- [EXERCISE DETAILS] Go to the line holding "The image size is (982, 434)." in the data below and repeat it exactly, then each line after it up to and including the one holding "Open the Academico Viseu team link". Omit pictures.
===== EXERCISE INPUT
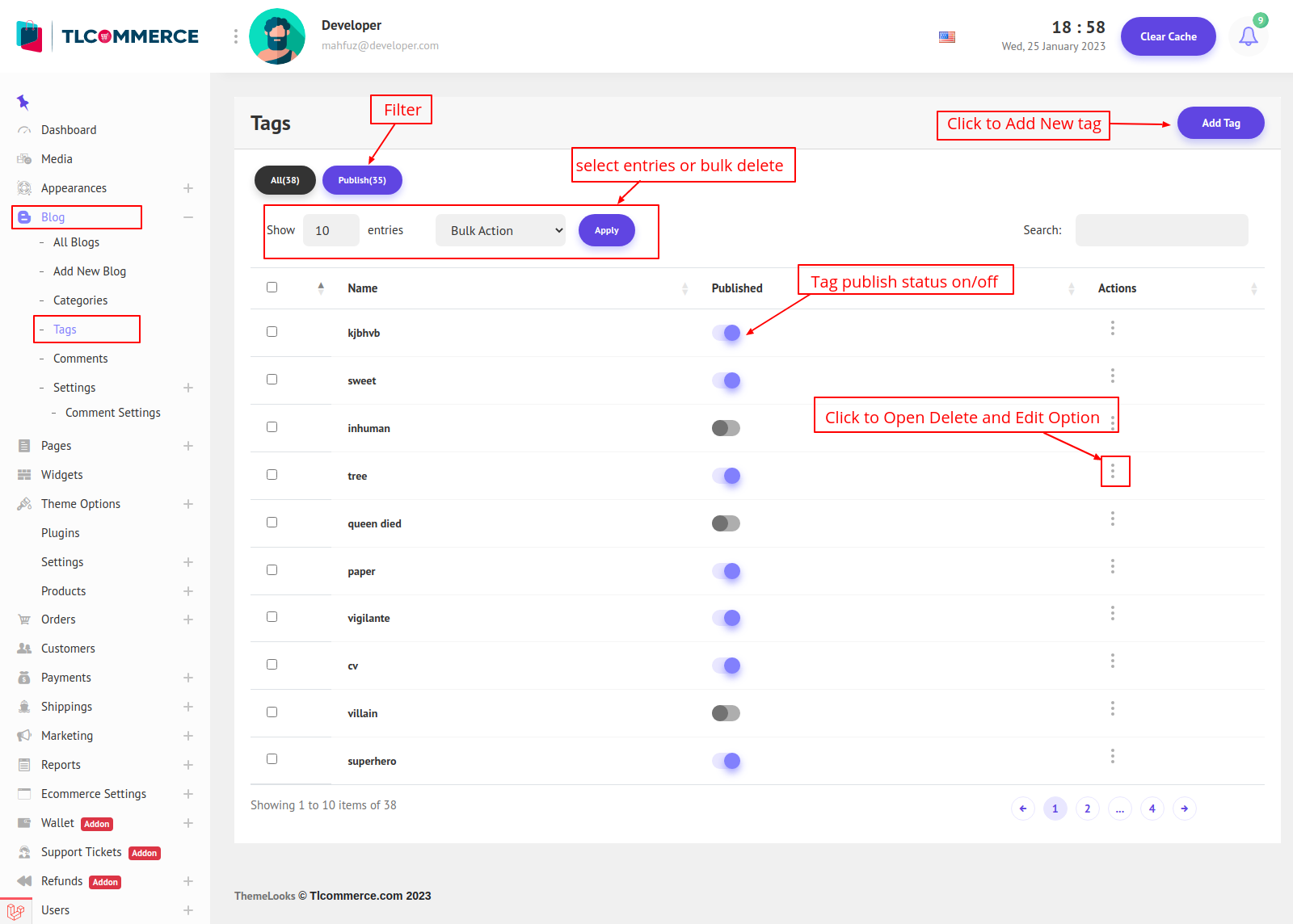1293x924 pixels.
Task: Open the notification bell icon
Action: [1248, 36]
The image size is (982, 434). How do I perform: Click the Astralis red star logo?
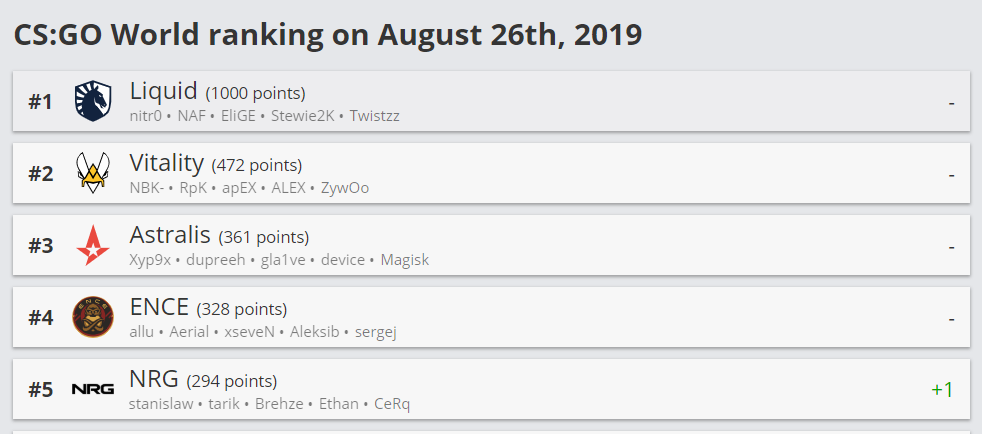coord(93,245)
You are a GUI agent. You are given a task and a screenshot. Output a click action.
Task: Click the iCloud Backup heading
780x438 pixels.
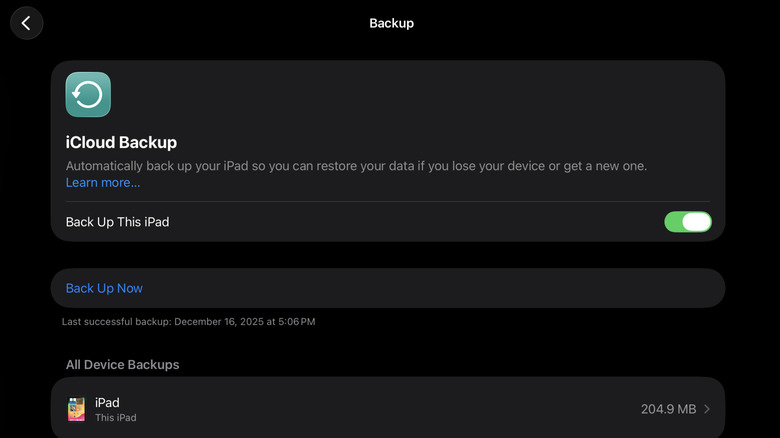pyautogui.click(x=121, y=142)
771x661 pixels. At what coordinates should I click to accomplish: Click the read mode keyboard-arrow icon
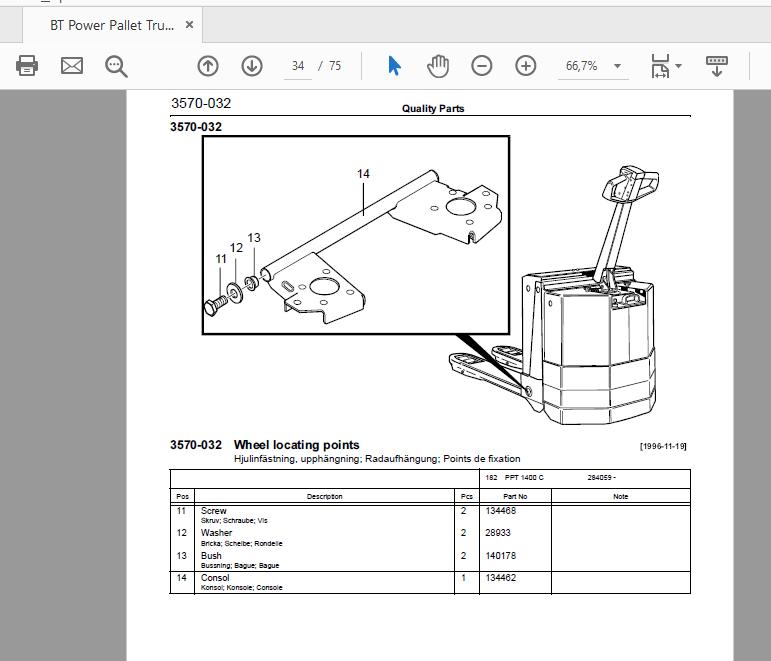(716, 66)
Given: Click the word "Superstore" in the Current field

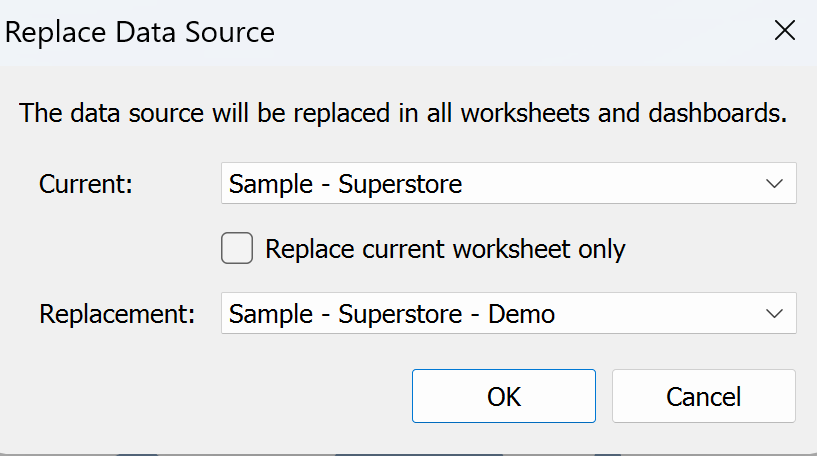Looking at the screenshot, I should [400, 184].
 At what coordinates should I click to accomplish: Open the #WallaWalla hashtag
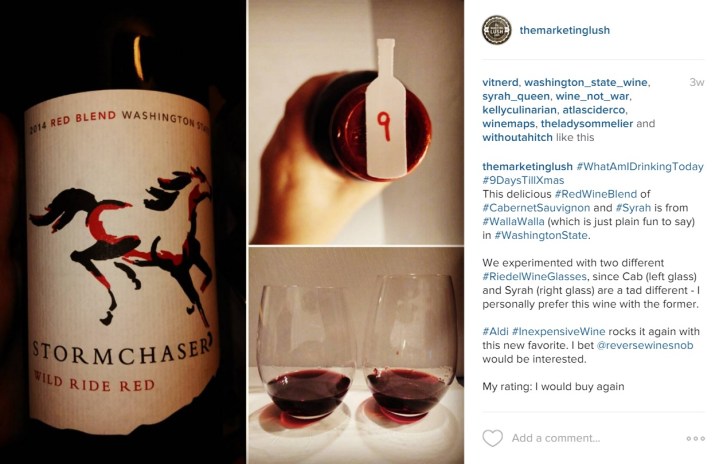pos(513,221)
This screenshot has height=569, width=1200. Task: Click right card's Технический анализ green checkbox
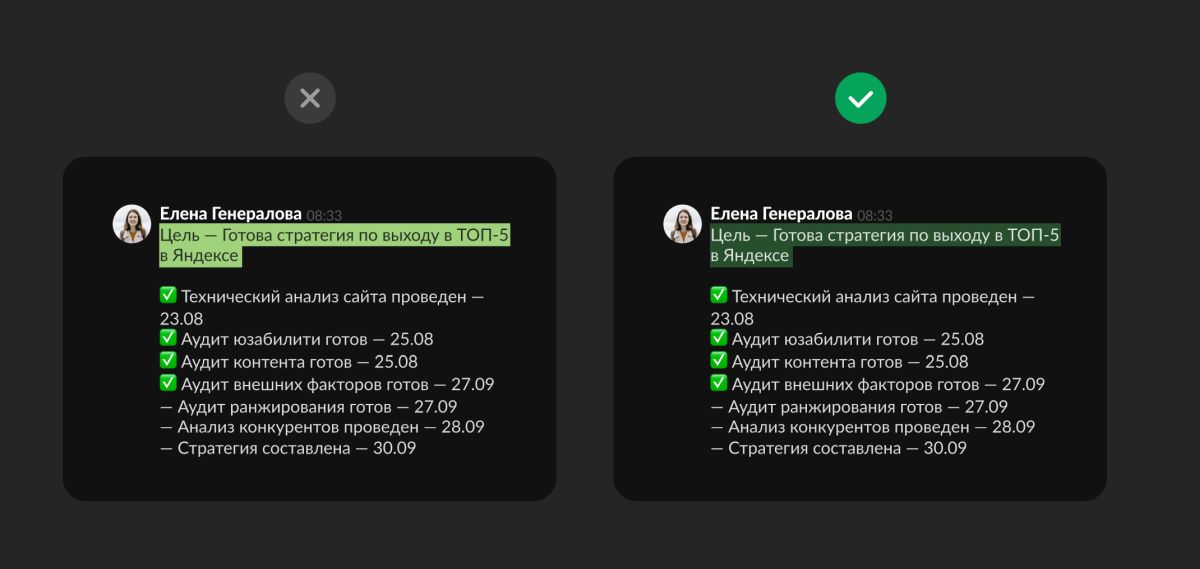[x=719, y=296]
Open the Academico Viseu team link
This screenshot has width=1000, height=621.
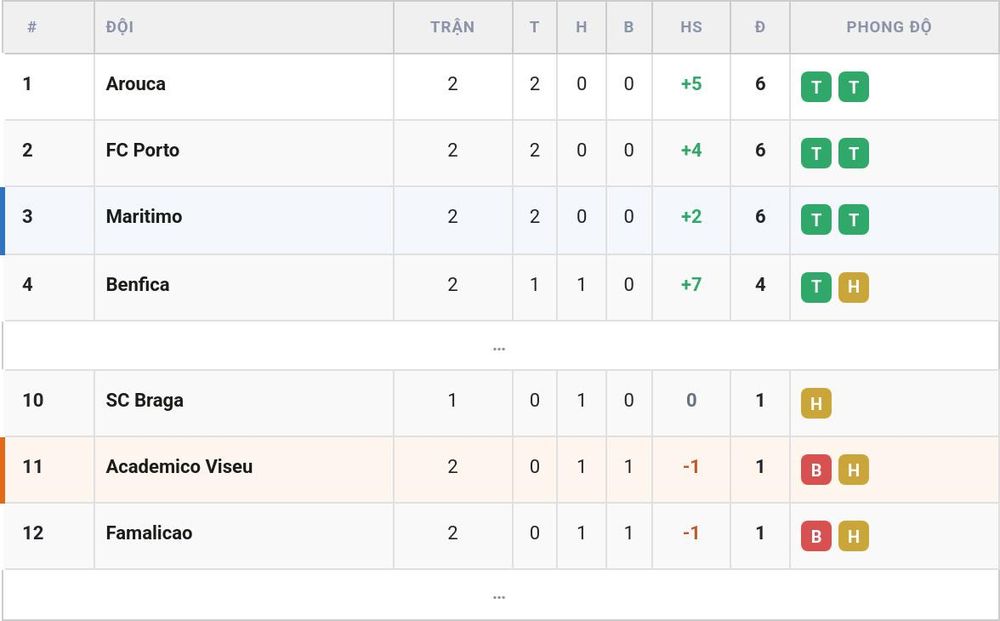tap(179, 467)
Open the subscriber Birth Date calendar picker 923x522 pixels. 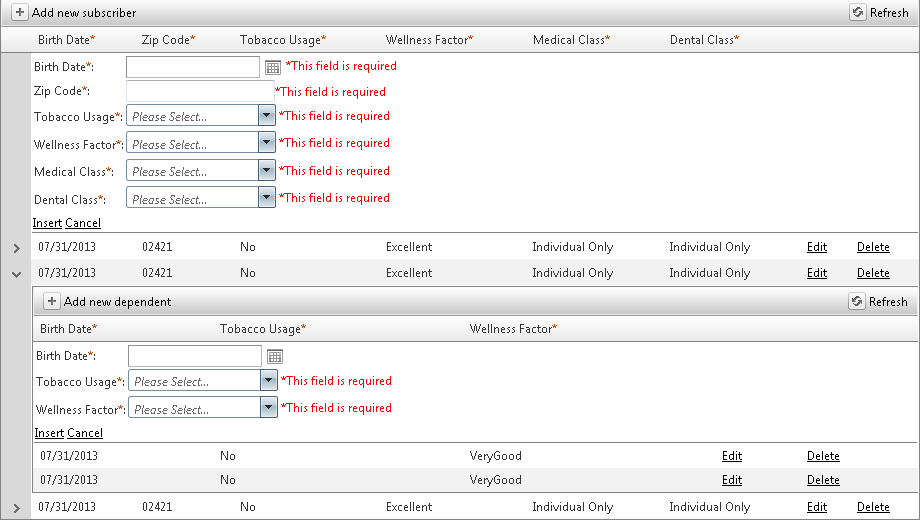(x=273, y=67)
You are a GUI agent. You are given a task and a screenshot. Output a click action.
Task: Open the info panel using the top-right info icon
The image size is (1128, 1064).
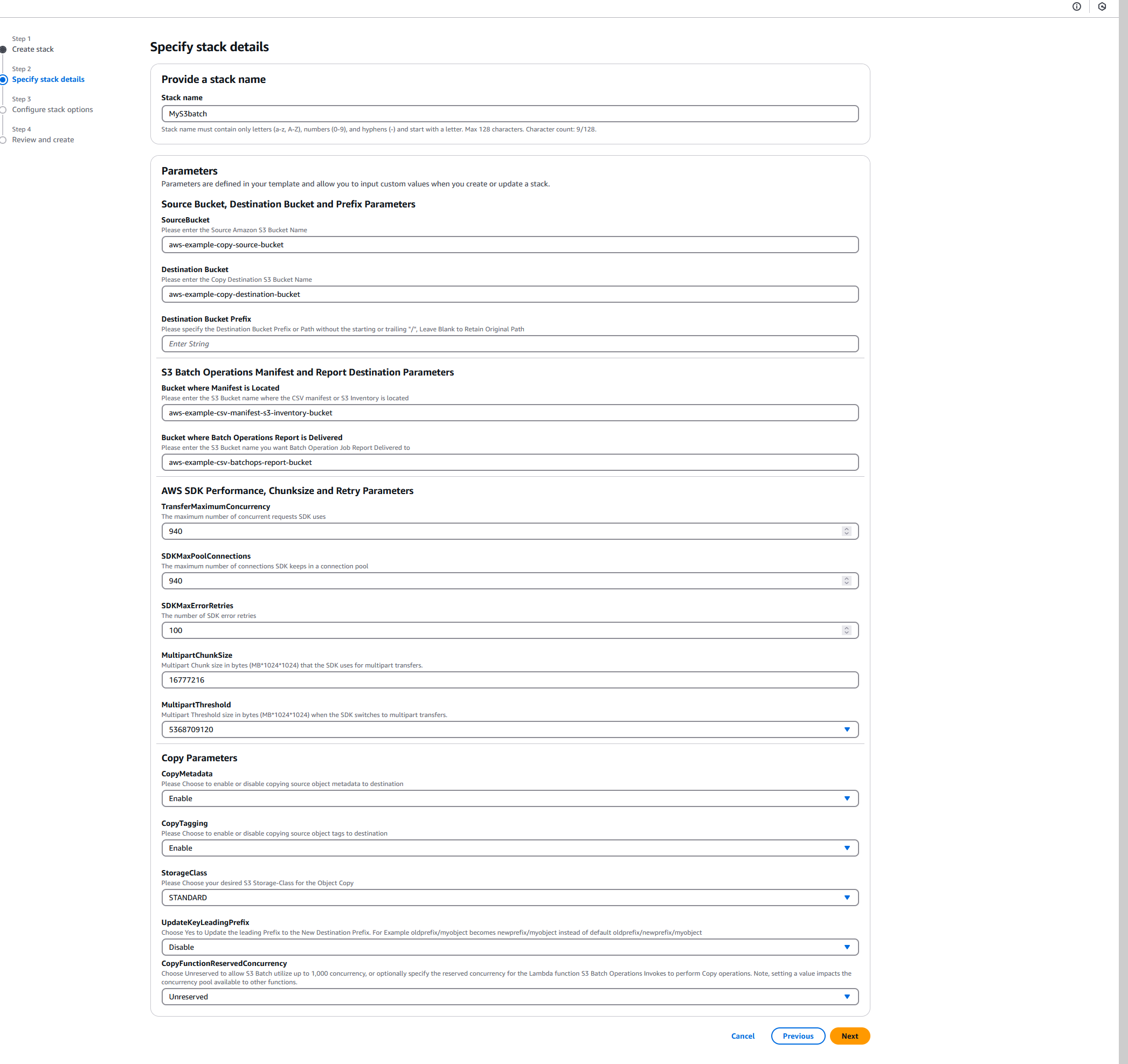tap(1076, 7)
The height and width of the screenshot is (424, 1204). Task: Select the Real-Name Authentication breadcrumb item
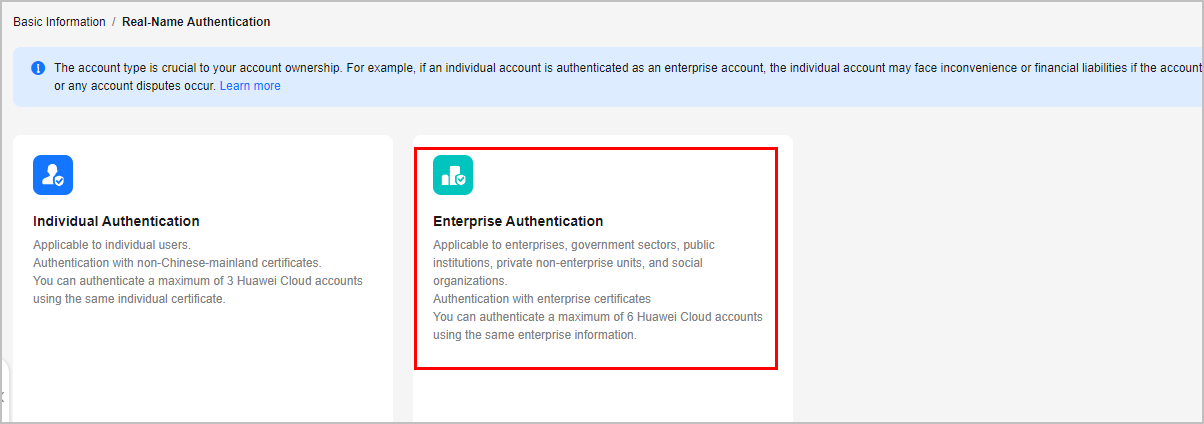[x=196, y=21]
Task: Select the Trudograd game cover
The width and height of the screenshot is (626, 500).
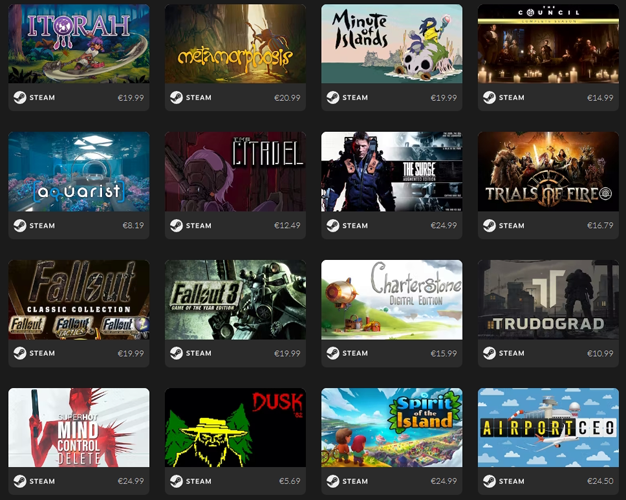Action: point(548,300)
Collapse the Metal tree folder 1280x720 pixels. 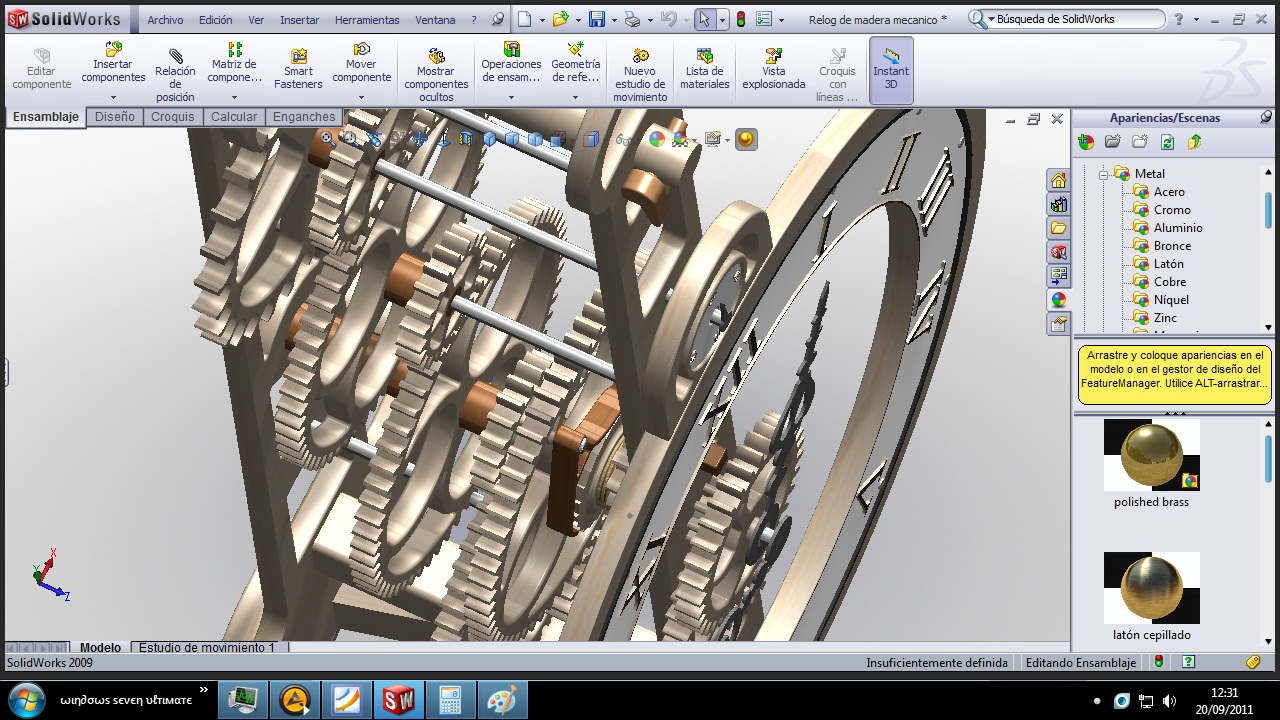(x=1104, y=174)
==========
- [TASK RESPONSE]
The image size is (982, 434). How do I perform: Click the Astralis red star logo?
coord(93,245)
You are a GUI agent. You are given a task and a screenshot. Output a click action.
Task: Click the iCloud Backup heading
780x438 pixels.
pyautogui.click(x=121, y=142)
771x661 pixels. At what coordinates should I click to accomplish: Click the read mode keyboard-arrow icon
(716, 66)
Given: Click the word "Superstore" in the Current field

Looking at the screenshot, I should [400, 184].
 At what coordinates should I click to accomplish: Open the #WallaWalla hashtag
pos(513,221)
This screenshot has height=569, width=1200. Task: Click right card's Технический анализ green checkbox
[x=719, y=296]
Open the Academico Viseu team link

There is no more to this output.